SHORT PROBLEM A:
Answer these questions about the passage on a function that takes a pointer to itself:
(i) Why does the asker say one can't cast to void*?
(ii) What does the asker say about naive typedefing?
(iii) What does the asker say is welcome?

EXCERPTED PASSAGE:
= = =

Can I declare a function that can take pointer to itself as an argument?

Question

Reading a question in stackoverflow, I wondered whether it's possible to declare a function that takes a pointer to itself. I.e. to make such declaration of foo, for which the following would be correct:

foo(foo);

The simpliest idea is casting to another function pointer (can't cast to void*, since it may be smaller), so the function declaration looks like this:

void foo(void (*)());

While that's OK in C (and will work with casting in C++), I wonder, whether it can be done without such hard "reinterpret" casting or losing type information.

In other words, I want the following declaration:

void foo( void (*)( void (*)( void (*) ( ... ))));

but, of course, unlimited declarations are impossible. Naive typedefing doesn't help either.

C++ templates are welcome, even if they make the calling code (foo(foo)) look a bit less succinct, but still finite.

= = =

SHORT PROBLEM B: Rewrite the entries below from the line with "Click the word 'instructions'" to the line with "click(x=100, y=110)", replacing "Image resolution" with "Screenshot size" and keeping everything else the same. Leave the pictures out.

= = =

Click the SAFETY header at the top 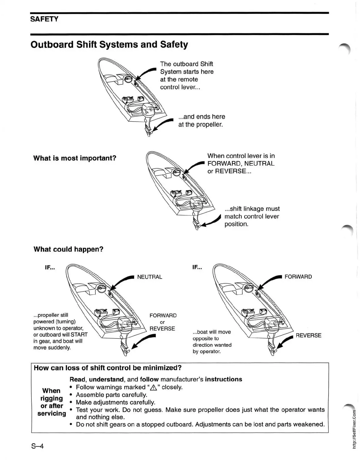click(44, 19)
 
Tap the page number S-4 click(37, 446)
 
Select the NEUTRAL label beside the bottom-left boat click(149, 277)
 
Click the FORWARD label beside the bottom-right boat click(298, 277)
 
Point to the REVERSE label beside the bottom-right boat click(308, 336)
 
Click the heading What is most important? click(75, 158)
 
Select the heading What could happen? click(68, 249)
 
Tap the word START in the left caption click(79, 335)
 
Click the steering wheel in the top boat click(128, 79)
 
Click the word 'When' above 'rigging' click(51, 391)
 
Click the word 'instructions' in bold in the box click(224, 379)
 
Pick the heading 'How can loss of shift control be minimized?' click(108, 368)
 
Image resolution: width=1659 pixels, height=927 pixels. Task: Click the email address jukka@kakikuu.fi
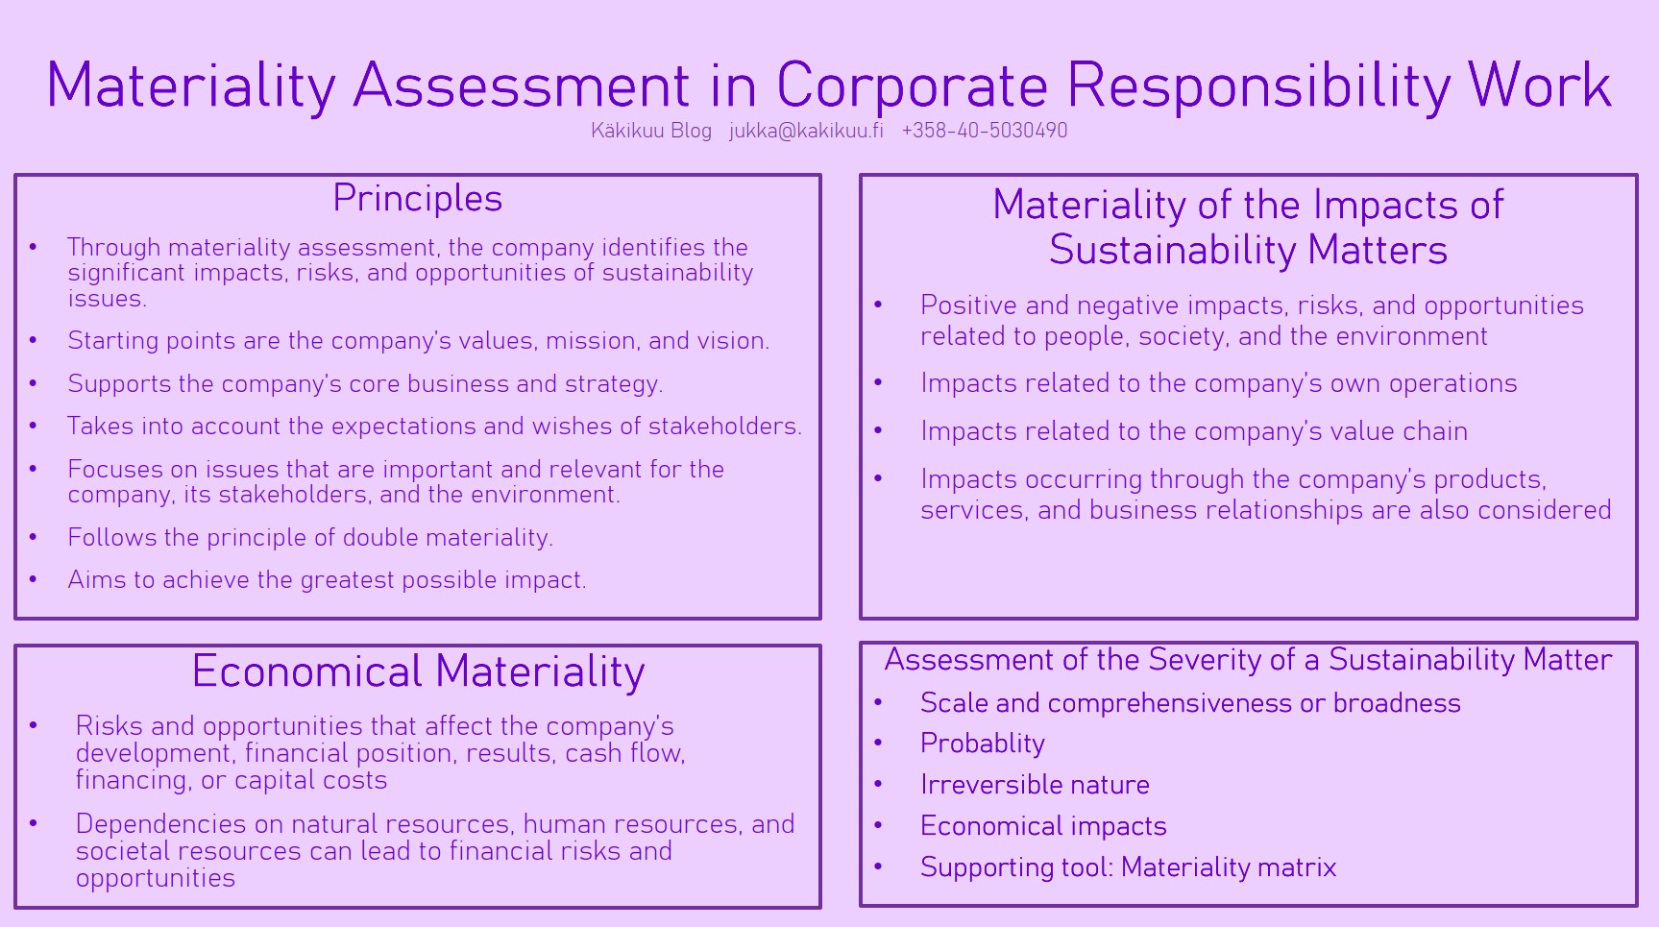tap(806, 131)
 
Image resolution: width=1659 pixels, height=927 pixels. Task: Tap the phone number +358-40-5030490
tap(985, 131)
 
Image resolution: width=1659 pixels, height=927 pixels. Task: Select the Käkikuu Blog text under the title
tap(651, 131)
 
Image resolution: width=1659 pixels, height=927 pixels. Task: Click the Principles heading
tap(418, 198)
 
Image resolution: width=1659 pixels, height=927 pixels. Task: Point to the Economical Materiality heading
tap(418, 671)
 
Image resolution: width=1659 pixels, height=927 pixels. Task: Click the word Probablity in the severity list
tap(983, 744)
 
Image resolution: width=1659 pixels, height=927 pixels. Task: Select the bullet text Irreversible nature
tap(1035, 785)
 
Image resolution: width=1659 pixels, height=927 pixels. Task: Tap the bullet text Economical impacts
tap(1043, 826)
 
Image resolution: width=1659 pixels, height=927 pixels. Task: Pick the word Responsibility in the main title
tap(1258, 85)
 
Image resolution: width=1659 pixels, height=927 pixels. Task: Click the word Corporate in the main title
tap(912, 85)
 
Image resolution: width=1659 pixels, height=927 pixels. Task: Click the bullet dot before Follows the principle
tap(34, 537)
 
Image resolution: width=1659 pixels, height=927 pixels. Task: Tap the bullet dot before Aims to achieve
tap(34, 579)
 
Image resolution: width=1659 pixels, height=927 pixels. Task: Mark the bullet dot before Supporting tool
tap(878, 866)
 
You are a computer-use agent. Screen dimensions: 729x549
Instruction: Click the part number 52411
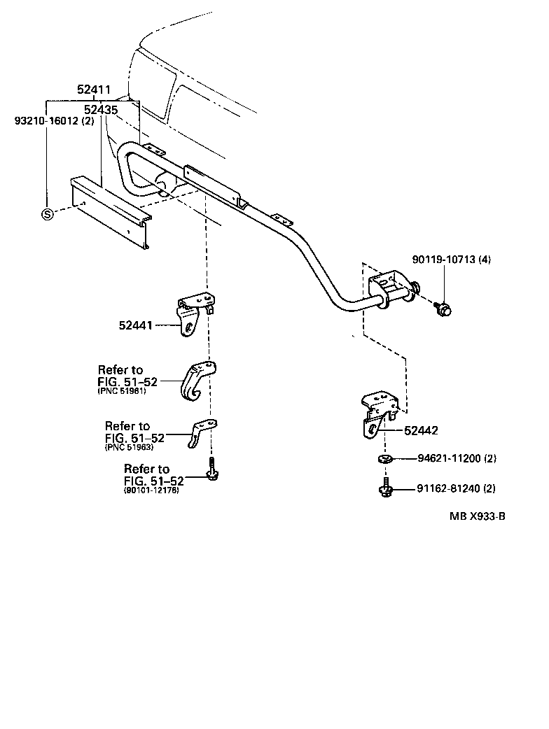click(x=94, y=90)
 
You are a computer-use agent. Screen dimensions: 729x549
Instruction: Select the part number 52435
click(x=100, y=110)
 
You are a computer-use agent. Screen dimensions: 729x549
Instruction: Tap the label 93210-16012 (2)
click(x=54, y=120)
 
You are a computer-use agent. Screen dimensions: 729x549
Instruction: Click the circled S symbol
click(x=47, y=214)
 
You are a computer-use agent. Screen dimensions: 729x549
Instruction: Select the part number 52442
click(x=421, y=431)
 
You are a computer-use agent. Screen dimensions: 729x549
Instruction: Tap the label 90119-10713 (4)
click(x=452, y=260)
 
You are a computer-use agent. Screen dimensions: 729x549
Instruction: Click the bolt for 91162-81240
click(x=384, y=488)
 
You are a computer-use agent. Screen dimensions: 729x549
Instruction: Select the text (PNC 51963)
click(x=129, y=447)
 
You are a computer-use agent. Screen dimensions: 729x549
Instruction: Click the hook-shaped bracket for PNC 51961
click(x=198, y=383)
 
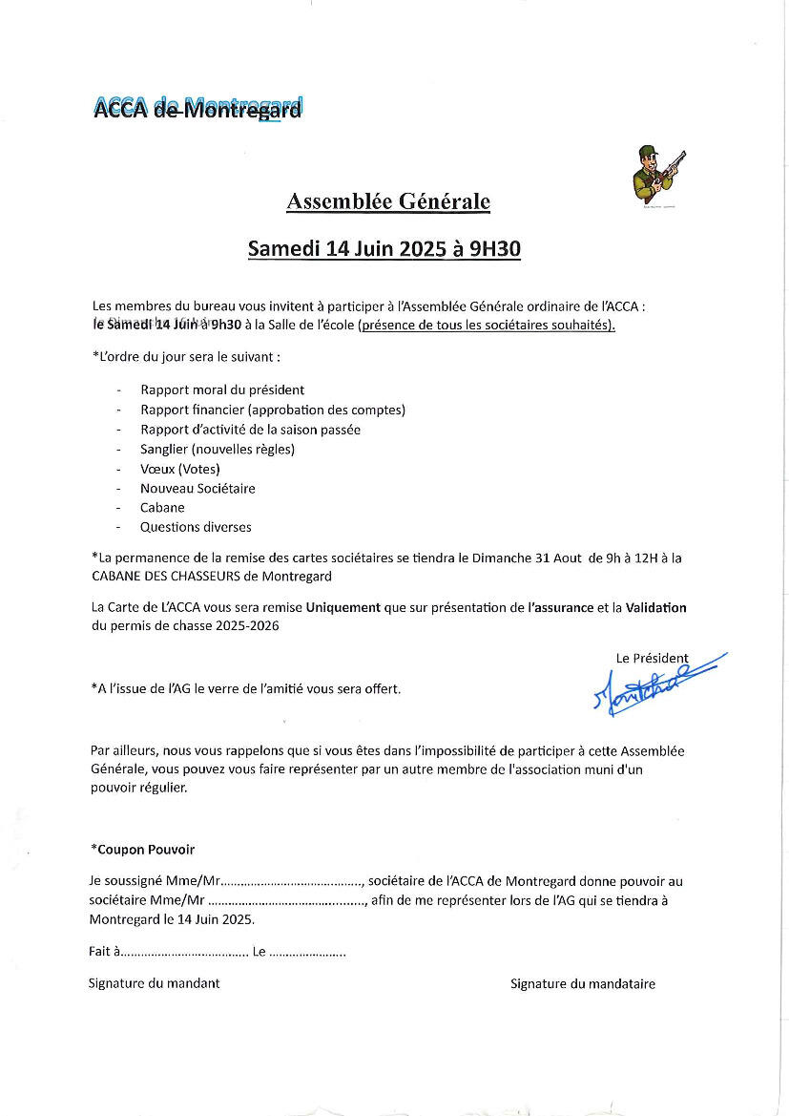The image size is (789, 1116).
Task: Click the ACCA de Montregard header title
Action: point(198,108)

= = =

CORRECT RESULT A:
(i) Because void* may be smaller.
(ii) It doesn't help either.
(iii) C++ templates, even if they make the calling code look a bit less succinct, as long as it is still finite.

CORRECT RESULT B:
Click the word 'instructions' in bold in the box click(224, 379)
 
Pick the heading 'How can loss of shift control be minimized?' click(108, 368)
 
Screenshot size: width=1659 pixels, height=927 pixels. Task: Click the email address jukka@kakikuu.fi
tap(806, 131)
 
Screenshot size: width=1659 pixels, height=927 pixels. Task: Tap the phone number +358-40-5030490
tap(985, 131)
 
Screenshot size: width=1659 pixels, height=927 pixels. Task: Select the Käkikuu Blog text under the title
tap(651, 131)
 
Screenshot size: width=1659 pixels, height=927 pixels. Task: Click the Principles heading
tap(418, 198)
 
Screenshot size: width=1659 pixels, height=927 pixels. Task: Point to the Economical Materiality heading
tap(418, 671)
 
Screenshot size: width=1659 pixels, height=927 pixels. Task: Click the word Probablity in the severity list
tap(983, 744)
 
Screenshot size: width=1659 pixels, height=927 pixels. Task: Select the bullet text Irreversible nature
tap(1035, 785)
 
Screenshot size: width=1659 pixels, height=927 pixels. Task: Tap the bullet text Economical impacts
tap(1043, 826)
 
Screenshot size: width=1659 pixels, height=927 pixels. Task: Pick the word Responsibility in the main title
tap(1258, 85)
 
Screenshot size: width=1659 pixels, height=927 pixels. Task: Click the word Corporate in the main title
tap(912, 85)
 
Screenshot size: width=1659 pixels, height=927 pixels. Task: Click the bullet dot before Follows the principle
tap(34, 537)
 
Screenshot size: width=1659 pixels, height=927 pixels. Task: Tap the bullet dot before Aims to achieve
tap(34, 579)
 
Screenshot size: width=1659 pixels, height=927 pixels. Task: Mark the bullet dot before Supporting tool
tap(878, 866)
 
You are a computer-use agent. Screen dimensions: 729x549
Instruction: Click the part number 52411
click(x=94, y=90)
 
You are a computer-use agent. Screen dimensions: 729x549
Instruction: Select the part number 52435
click(x=100, y=110)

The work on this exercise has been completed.